March 1, 2024

About the Author: Arwen

Arwen is a keen piano enthusiast and loves the instrument. She is also a student of marketing and loves creative work!

When you tend to look at the how and why of things, you grow a deeper understanding and grow in knowledge. Nevertheless, whether you approach life with a deeper or shallow outlook, have you ever wondered how a piano works?

The Piano is considered one of the most intricate instruments in existence due to its many complex components, parts and pieces that make up the instrument. It is also one of the easiest instruments to start learning, due to getting a direct sound response when applying pressure to any of the keys- regardless of skill.

Most other instruments require specific methods to at least produce somewhat of a sound instead of a shrill or even nothing at all. Yet, although piano is easy to start learning, you will find that further along your musical journey there is much more to it than just pressing a key. Knowing how the instrument works is an incredibly beneficial way to truly play with understanding and deep emotion every time you decide to sit down.

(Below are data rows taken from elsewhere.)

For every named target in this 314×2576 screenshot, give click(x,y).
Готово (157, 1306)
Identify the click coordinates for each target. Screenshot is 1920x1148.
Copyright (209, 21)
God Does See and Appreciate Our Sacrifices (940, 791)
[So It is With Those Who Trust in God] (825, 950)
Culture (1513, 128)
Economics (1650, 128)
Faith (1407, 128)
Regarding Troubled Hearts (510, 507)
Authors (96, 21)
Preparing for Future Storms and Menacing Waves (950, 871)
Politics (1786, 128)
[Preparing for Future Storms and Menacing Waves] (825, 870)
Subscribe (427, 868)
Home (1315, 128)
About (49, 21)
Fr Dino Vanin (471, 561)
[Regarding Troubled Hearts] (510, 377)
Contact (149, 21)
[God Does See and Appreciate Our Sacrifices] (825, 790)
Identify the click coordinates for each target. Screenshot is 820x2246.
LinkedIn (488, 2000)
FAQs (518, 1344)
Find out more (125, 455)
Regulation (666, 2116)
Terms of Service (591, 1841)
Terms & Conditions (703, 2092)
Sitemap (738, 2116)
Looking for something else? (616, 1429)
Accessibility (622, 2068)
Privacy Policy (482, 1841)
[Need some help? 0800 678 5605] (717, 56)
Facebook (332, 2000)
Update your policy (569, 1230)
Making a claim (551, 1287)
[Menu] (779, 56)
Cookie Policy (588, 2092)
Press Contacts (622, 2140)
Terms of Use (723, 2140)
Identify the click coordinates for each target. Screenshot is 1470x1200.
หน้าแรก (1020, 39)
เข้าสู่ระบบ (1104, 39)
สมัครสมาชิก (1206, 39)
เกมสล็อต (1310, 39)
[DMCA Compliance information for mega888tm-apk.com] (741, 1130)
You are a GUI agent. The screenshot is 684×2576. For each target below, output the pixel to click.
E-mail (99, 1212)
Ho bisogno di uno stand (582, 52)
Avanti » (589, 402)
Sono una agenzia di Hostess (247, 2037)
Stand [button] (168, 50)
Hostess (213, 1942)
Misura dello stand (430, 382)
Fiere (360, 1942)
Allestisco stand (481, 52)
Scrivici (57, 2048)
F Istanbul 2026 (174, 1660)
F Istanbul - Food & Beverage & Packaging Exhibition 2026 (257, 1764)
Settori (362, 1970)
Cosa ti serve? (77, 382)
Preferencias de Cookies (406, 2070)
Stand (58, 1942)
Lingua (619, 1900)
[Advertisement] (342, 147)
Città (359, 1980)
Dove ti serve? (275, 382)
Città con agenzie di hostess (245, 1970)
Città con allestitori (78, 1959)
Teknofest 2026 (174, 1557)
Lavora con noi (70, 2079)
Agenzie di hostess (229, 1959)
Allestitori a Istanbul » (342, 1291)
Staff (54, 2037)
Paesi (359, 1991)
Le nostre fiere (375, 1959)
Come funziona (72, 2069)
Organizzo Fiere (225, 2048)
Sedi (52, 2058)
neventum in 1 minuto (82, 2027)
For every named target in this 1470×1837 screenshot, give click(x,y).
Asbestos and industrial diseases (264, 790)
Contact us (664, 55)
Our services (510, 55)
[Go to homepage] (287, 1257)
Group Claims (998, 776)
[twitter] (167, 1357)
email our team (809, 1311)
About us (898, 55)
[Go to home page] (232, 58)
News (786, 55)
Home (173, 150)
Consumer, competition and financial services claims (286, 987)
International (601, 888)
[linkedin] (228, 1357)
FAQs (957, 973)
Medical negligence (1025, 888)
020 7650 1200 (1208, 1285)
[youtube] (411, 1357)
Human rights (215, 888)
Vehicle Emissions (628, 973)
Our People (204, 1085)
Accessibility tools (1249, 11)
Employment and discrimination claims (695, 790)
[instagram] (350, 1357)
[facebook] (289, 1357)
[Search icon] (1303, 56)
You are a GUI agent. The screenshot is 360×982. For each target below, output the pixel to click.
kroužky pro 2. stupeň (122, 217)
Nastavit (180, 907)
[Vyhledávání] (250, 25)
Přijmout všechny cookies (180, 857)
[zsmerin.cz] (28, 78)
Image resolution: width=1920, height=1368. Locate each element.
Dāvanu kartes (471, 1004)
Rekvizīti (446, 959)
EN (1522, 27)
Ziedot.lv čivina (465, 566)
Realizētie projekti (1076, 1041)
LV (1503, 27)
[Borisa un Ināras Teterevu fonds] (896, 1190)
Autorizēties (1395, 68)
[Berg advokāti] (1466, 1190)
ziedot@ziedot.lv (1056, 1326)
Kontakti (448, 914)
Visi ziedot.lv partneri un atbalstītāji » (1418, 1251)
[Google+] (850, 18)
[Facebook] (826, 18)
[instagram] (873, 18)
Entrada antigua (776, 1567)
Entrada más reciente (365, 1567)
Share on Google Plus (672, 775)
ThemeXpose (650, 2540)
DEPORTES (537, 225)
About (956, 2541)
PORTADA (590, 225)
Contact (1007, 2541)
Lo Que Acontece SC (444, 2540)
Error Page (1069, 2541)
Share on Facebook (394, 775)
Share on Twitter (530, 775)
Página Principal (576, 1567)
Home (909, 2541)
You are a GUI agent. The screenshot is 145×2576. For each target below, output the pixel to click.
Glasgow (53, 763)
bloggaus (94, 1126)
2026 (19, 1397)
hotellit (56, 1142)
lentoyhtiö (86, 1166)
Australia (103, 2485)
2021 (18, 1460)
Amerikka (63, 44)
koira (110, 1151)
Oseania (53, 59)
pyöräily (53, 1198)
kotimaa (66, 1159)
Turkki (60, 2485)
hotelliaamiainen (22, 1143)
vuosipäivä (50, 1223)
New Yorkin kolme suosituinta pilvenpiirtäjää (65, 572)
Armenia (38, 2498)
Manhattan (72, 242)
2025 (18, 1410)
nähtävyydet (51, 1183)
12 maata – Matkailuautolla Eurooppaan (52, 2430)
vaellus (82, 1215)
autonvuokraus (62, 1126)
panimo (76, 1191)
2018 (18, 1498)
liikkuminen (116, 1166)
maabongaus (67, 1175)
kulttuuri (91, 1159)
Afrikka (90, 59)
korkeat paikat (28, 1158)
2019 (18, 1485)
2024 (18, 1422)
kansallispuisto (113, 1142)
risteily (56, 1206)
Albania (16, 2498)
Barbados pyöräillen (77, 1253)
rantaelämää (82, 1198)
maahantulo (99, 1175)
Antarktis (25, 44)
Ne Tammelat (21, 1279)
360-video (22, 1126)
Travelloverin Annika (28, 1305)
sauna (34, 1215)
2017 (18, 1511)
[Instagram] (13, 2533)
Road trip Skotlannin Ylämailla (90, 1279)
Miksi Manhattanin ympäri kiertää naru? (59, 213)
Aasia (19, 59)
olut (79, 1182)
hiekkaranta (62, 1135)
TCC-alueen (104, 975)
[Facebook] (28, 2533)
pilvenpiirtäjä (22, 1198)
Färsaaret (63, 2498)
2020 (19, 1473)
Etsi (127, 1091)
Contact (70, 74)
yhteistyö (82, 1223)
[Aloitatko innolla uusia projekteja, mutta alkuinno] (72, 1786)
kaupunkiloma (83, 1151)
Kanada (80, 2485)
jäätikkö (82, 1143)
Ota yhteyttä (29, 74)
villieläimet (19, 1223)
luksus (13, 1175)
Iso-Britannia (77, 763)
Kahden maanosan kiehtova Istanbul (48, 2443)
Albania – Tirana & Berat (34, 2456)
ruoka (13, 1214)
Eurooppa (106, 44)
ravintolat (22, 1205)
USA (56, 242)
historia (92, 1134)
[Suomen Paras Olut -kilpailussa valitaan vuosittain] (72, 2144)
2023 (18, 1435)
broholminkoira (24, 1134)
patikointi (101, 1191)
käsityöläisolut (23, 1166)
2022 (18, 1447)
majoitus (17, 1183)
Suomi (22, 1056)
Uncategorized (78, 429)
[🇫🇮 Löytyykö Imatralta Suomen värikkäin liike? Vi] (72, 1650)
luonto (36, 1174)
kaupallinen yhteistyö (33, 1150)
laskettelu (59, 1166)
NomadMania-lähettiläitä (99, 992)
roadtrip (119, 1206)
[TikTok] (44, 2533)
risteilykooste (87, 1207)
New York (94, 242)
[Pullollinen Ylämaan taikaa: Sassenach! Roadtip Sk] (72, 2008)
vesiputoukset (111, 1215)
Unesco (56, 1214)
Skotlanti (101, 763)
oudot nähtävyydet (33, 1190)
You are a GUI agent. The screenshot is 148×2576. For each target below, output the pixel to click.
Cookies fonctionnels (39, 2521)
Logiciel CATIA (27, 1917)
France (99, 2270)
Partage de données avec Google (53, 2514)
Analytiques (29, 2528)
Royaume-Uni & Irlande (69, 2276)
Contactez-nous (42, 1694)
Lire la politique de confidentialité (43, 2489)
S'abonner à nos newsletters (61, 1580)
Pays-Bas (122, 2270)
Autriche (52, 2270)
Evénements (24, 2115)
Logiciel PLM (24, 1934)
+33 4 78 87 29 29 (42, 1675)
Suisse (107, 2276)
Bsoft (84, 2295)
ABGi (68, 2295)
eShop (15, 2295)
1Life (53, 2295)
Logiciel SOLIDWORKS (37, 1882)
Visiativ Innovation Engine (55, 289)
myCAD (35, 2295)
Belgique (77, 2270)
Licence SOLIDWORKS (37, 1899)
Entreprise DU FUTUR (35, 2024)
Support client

Being able to play the piano is a real treasure. One that I believe every person must pursue should the opportunity arise. Let us take a closer look at the heart of this instrument and what makes it tick.

Bartolomeo Cristofori

Background and History

The first piano ever created was done so by a man named Bartolomeo Cristofori around the year 1700. This era was called the Baroque, where the most popular instrument one could play was the harpsichord. Cristofori was quite a skilled and accredited Italian harpsichord maker.

In a nutshell, he took the harpsichord and made it ‘better’. By better I mean he made it easier for the player to control the dynamics, he gave it a wider range of keys and more.

Cristofori created an instrument where musicians can truly express themselves and have it reflect in the sound as well. The harpsichord made it difficult for musicians to live out the music and play it to its best potential since it is almost impossible to gradually shift in dynamics or change at all. Thus most Baroque pieces lack dynamic indication (p, mf, F etc.), exactly due to this very reason. So instead of being limited to playing only one level of volume, the piano allows us to switch between any level of volume with ease.

But what did Cristofori do to the piano to make such a big impact?

The harpsichord uses a plucking mechanism that usually consists of leather or quill. The strings are plucked which produces the well-known harpsichord sound. Since these strings are plucked, it limits the effective use of alternating between different dynamics such as soft or loud. Whereas the piano uses a hammer to strike the strings inside. It allows much more control over the volume. This improvement already makes an immense difference.

Inside of grand piano

So How does a Piano Really Work?

The piano has a lot of moving parts. Thus, Whenever pressure is applied to a key, it sets off a bunch of movements within. Parts called the whippen, jack and repetition lever are the first to start moving. The whippen takes the pressure input and transforms it into a hammer strike. Then the hammer makes contact with the strings- making it vibrate- and this vibration resonates a loud sound. Not only does the soundboard vibrate, but the entire piano too! A damper rests on the strings to keep them from vibrating when a key is not played or is stopped playing. This damper is covered with felt to maximise the effect it already has.

Did you know that an average piano has about 230 strings in total? Most keys each have 3 strings. This is to increase the volume and enrich the sound quality. The higher keys have thinner strings than the lower notes, which are thicker. Length also has a role in this. The shorter the length of the string, the more high pitched the sound- and vice versa. Thus, the higher sounds are produced by the shortest and thinnest strings, while the thickest and longest strings produce the low pitched sounds.

Due to the piano using strings, it is classified as a Strings and Percussion instrument. Since the hammers inside hit the strings, it can therefore fall into the percussion instrument category. Yet the piano can be considered both a stringed and a percussion instrument.

Let us take a closer look at the pedals. An average modern piano nowadays only has 3 pedals. Namely the soft pedal, sostenuto pedal and the sustaining pedal. Each of these pedals play a significant role in how the sound is produced.
The soft pedal does exactly what it says. Holding it down allows for notes to be played much softer.

The sustain pedal removes the dampers that are resting on the string, making it possible for the note that is played to ring out for longer. It ‘sustains’ the sound. This pedal is also referred to as the damper pedal.

The sostenuto pedal which lies in the middle of the three is there to sustain a selected note or more. It allows a chord to be sustained whilst other notes sound like normal- preventing a smudgy sound.

Keyboard piano

How does a Digital Piano or Keyboard Work?

Both of these piano types mostly use recorded samples of an acoustic piano – or a variety of other instruments- and transmit that sound through their speakers every time a key is pressed. There are sensors that pick up the input of playing which results in sound flowing through either internal speakers or external ones plugged in. It involves a lot of computing and software for it to almost ‘mimic’ an acoustic piano.

To summarise all that has been said, whenever you press a key on an acoustic piano, it causes the hammer inside to hit the strings- producing a sound. There are different techniques you can apply for when pressing a key to produce a more fuller and richer sound which for sure has an impact on how it sounds.

Now that you know how a piano works, you can play with a deeper understanding and make it reflect in your playing style. There is no better sound than the one produced by a pianist that loves and knows their piano!